I've manually inserted ARP entries, so I don't need any broadcast flows.

It seems to me like these are all correct as tcpdump is seeing the ICMPs arrive at the destination LOCAL port. In summary, I'm quite sure this is an issue between chair and keyboard, so I'm just after an understanding of what Mininet is doing (and why your snippet above works). I'm attempting to replicate Mininet with this file: 3-pure-ovs.sh (hopefully it's comprehensible), am I doing it right? I've got quite a complex use-case though I've boiled the problem down to this file.

(I did think that the s1 interface needed to be "bound" to another interface and did try using a TAP interface though it still wasn't working, maybe I was doing it wrong.)

I'd also suggest decomplicating things further by using a single switch and making absolutely sure your rules and configuration work with a regular port (forget about LOCAL for now - I think it's just a distraction.) As I noted, looking at openflow messages is often very useful. You might find (for example) that you need to specify more than just dl_dst for things to work as desired.

Interesting, so dl_dst + action isn't enough? I guess I just don't understand why the packets aren't producing a ICMP reply when I can see that they're arriving on the interface. Thanks for the replies. Will grab lunch and then try to figure out how Mininet is making it work in the snippet above.

[jpillora]

It could be a MAC address issue, I'm just looking into it now...

[jpillora]

Just updated the script to use the interface MAC addresses as they are and I'm still getting the same issue >.<

[lantz]

What does ARP have to do with IP routing tables? :(

We've thought about your issue suggestion before, but it would require some refinement since github doesn't have a means of automatically classifying issues without admin intervention, inconveniently enough (but I do love single sign-on and other github advantages.) I do dig markdown though - sadly most e-mail clients only speak html or the github email integration would be groovy.

[jpillora]

Ah yes, so I've filled the ARP tables though not the IP tables, nevertheless, if the packet is arriving with the correct L2 L3 headers, what could be stopping it from hitting the networking stack? Does it need an ip route to itself (ip set on the interface not enough)?

Well +1 from for using Github :)

[lantz]

If it's an IP packet, it needs an IP route.

On Jan 9, 2014, at 6:55 PM, Jaime Pillora notifications@github.com wrote:

Ah yes, so I've filled the ARP tables though not the IP tables, nevertheless, if the packet is arriving with the correct L2 L3 headers, what could be stopping it from hitting the networking stack? Does it need an ip route to itself (ip set on the interface not enough)?

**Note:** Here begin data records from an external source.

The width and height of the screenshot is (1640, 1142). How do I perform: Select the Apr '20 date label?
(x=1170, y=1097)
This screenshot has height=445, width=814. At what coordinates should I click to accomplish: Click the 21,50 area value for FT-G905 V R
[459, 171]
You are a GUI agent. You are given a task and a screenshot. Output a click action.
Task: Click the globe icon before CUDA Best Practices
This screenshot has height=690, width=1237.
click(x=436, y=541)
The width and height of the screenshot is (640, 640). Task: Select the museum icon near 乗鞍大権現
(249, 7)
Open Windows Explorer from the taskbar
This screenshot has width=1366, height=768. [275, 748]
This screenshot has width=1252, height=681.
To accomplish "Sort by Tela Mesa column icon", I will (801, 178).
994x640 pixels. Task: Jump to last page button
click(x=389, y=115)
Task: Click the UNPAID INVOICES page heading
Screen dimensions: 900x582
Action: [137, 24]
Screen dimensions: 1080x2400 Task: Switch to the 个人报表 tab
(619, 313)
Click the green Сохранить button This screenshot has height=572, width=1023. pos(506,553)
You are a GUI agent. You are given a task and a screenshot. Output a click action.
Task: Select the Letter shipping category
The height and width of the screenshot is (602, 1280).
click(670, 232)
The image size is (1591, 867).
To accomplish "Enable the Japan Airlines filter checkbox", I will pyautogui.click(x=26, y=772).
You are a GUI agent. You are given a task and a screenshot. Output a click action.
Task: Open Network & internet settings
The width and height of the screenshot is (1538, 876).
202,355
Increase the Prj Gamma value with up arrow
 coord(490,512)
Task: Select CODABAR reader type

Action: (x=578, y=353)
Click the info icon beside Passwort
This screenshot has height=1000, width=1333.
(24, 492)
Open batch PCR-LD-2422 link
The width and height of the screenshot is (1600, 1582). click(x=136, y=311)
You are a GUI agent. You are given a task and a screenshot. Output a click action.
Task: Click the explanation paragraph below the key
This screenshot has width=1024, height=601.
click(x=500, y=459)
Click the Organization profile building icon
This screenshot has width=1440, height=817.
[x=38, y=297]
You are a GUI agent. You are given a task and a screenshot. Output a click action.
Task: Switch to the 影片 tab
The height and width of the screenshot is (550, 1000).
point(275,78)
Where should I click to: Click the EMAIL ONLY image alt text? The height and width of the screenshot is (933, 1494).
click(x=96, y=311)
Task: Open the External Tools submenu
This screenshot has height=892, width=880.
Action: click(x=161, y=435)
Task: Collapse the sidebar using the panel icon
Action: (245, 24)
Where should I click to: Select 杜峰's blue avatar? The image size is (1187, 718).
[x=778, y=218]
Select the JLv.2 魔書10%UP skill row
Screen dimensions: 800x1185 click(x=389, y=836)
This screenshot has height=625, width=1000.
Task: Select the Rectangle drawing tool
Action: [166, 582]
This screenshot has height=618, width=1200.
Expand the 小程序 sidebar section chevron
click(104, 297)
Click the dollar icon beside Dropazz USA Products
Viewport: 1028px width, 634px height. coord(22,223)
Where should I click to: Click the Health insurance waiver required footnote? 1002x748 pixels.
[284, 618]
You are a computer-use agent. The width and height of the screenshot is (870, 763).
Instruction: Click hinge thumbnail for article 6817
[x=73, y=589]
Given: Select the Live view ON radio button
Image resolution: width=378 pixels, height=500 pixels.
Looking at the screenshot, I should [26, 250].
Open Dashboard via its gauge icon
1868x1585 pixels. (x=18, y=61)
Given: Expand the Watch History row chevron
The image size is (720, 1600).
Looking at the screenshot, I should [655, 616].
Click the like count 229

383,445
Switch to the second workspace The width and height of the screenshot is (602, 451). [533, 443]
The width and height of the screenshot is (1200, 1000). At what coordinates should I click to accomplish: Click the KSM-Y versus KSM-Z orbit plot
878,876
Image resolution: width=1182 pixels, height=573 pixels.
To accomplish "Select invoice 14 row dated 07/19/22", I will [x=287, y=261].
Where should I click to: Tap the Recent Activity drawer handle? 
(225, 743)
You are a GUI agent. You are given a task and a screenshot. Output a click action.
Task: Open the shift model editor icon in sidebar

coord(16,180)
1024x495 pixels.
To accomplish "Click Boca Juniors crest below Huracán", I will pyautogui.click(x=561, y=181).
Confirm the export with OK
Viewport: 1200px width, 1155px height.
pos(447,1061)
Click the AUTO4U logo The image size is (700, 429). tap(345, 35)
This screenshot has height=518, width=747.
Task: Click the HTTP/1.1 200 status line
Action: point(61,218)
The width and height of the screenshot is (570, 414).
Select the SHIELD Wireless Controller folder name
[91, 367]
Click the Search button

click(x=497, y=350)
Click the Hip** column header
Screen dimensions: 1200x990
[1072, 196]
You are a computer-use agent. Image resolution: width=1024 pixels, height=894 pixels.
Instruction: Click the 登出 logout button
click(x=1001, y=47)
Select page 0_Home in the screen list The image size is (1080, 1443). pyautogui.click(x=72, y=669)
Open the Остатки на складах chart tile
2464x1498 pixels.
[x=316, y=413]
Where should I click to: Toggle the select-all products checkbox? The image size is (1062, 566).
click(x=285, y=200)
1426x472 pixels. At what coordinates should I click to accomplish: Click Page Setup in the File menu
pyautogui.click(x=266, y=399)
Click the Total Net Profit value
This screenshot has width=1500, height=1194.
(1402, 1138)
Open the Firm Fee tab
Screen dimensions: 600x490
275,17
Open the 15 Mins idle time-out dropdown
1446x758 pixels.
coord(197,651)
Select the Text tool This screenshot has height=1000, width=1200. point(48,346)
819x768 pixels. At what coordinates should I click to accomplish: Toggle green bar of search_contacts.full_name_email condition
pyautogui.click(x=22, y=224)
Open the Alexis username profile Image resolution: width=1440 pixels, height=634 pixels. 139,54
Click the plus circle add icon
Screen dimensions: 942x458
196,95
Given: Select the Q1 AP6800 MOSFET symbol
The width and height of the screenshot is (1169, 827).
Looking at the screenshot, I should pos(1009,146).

Well +1 from for using Github :)

—
Reply to this email directly or view it on GitHub.

[jpillora]

Okay will give it a try

On Friday, January 10, 2014, Bob wrote:

If it's an IP packet, it needs an IP route.

On Jan 9, 2014, at 6:55 PM, Jaime Pillora <notifications@github.com<javascript:_e({}, 'cvml', 'notifications@github.com');>>
wrote:

Ah yes, so I've filled the ARP tables though not the IP tables,
nevertheless, if the packet is arriving with the correct L2 L3 headers,
what could be stopping it from hitting the networking stack? Does it need
an ip route to itself (ip set on the interface not enough)?

Well +1 from for using Github :)

—
Reply to this email directly or view it on GitHub.

—
Reply to this email directly or view it on GitHubhttps://github.com//issues/259#issuecomment-31999010
.

[jpillora]

Worked around this issue by creating extra hosts and treating these new ports as LOCAL ports, then run the what we need to in each host.